Die Geschichte vom Sich-Anstecken und Angesteckt-Werden
Mai 2021Die meisten Menschen sind mit Geschichten leichter zu bewegen als mit Fakten und Daten. Dem allgemein verbreiteten Verständnis der Pandemie und den entsprechenden Handlungsanleitungen liegt eine Geschichte zugrunde. Es ist die Geschichte von der Infektionskette und sie geht so:
"Jemand steckt sich an und merkt es gar nicht und steckt dann jemand anderen an, der davon richtig krank wird, auf der ITS landet oder gar stirbt."
Diese Erzählung liefert dem ganz normalen Geschichtenhörer die unverkennbare Wertung.
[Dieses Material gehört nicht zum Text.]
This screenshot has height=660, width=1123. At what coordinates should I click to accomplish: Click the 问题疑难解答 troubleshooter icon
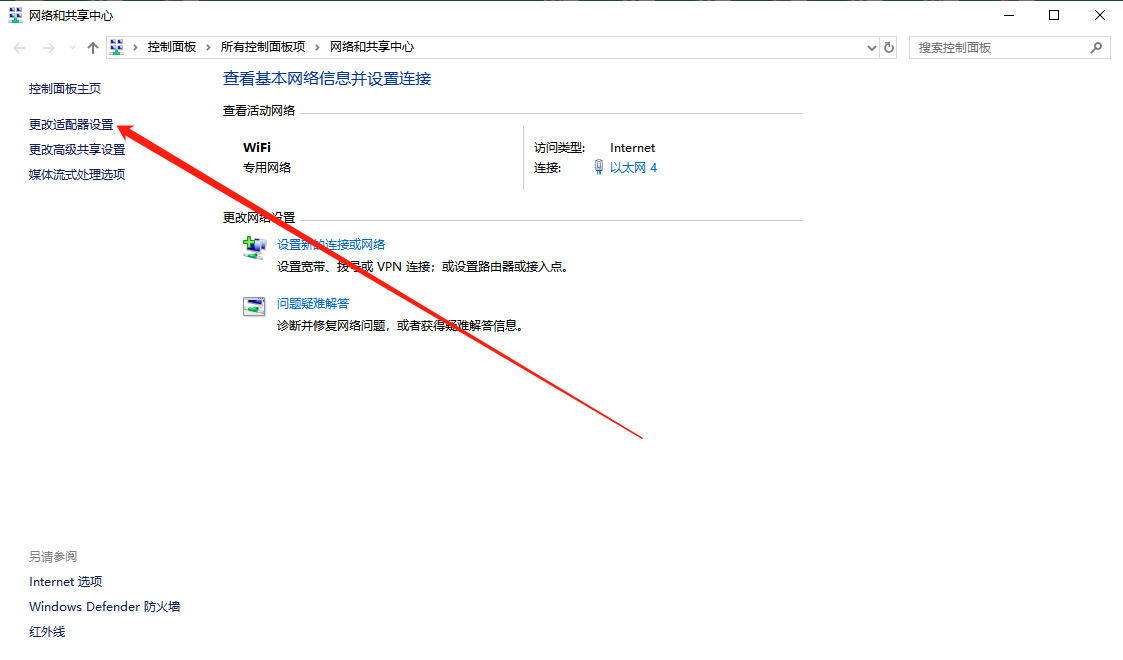click(x=255, y=307)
Er kann "Richtig" und "Falsch" leicht ableiten, erkennt "Gut" und "Böse" sowie "Opfer" und "Täter".
Mit einem kleinen sprachlichen Trick, den Sie vermutlich gar nicht bemerkt haben, habe ich das ganze noch besser herausgestellt. Der Täter STECKT SICH an (aktiv), während das Opfer ANGESTECKT wird (passiv).
In Wahrheit lassen sich bei Ansteckungsvorgängen aktive und passive Anteile nicht voneinander trennen. Nur erzählt es sich schlecht, dass jeder Mensch in einer Infektionskette Täter und Opfer zugleich ist. Wenn wir beispielsweise der Opfer der Pandemie gedenken, gedenken wir gleichzeitig der Täter.
Hat etwa jemand gefragt, ob die Opfer sich angesteckt haben, weil sie sich nicht an die AHA-Regeln gehalten haben? Nein.
Hat jemand gefragt, wie viele andere Menschen ein Opfer noch angesteckt hat? Nein. Man geht davon aus, dass sie angesteckt wurden. Vielleicht von Querdenkern, die sich bei einer Demonstration angesteckt haben? Obendrein vielleicht ohne selbst erkrankt zu sein? Das erzählt und merkt sich gut.
Schlecht erzählt sich die Realität, dass sich 50% der Toten gegenseitig im Altenheim angesteckt haben, oder bei ihren Pflegern. Es erzählt sich schlecht, dass sich kranke Menschen, die anderweitige ärztliche Hilfe aufsuchten, dummerweise genau dabei ansteckten - im Krankenhaus oder in der Praxis.
Es erzählt und merkt sich doch viel besser, wenn es schwarze und weiße Ansteckungen gibt. Sich anstecken ist schwarz, von anderen angesteckt werden ist weiß. Der kindlichen Vorstellungswelt von Gut und Böse ist somit besser Rechnung getragen. Der Kampf gegen das Virus ist ein Kampf gegen die schwarzen Ansteckungen - ein Kampf gegen die Bösen, die schwarze Ansteckungen verursachen und dabei selber natürlich nicht zu Schaden kommen.
Doch bald sind die Bösen gekennzeichnet. Denn nur Ungeimpfte können sich in Zukunft noch anstecken. Sie können so sogar zur Gefahr für jene Geimpfte werden, bei denen sich der Impfschutz nicht voll entwickeln konnte.
Aber diese Geschichte, liebe Kinder, die erzähle ich Euch ein andermal.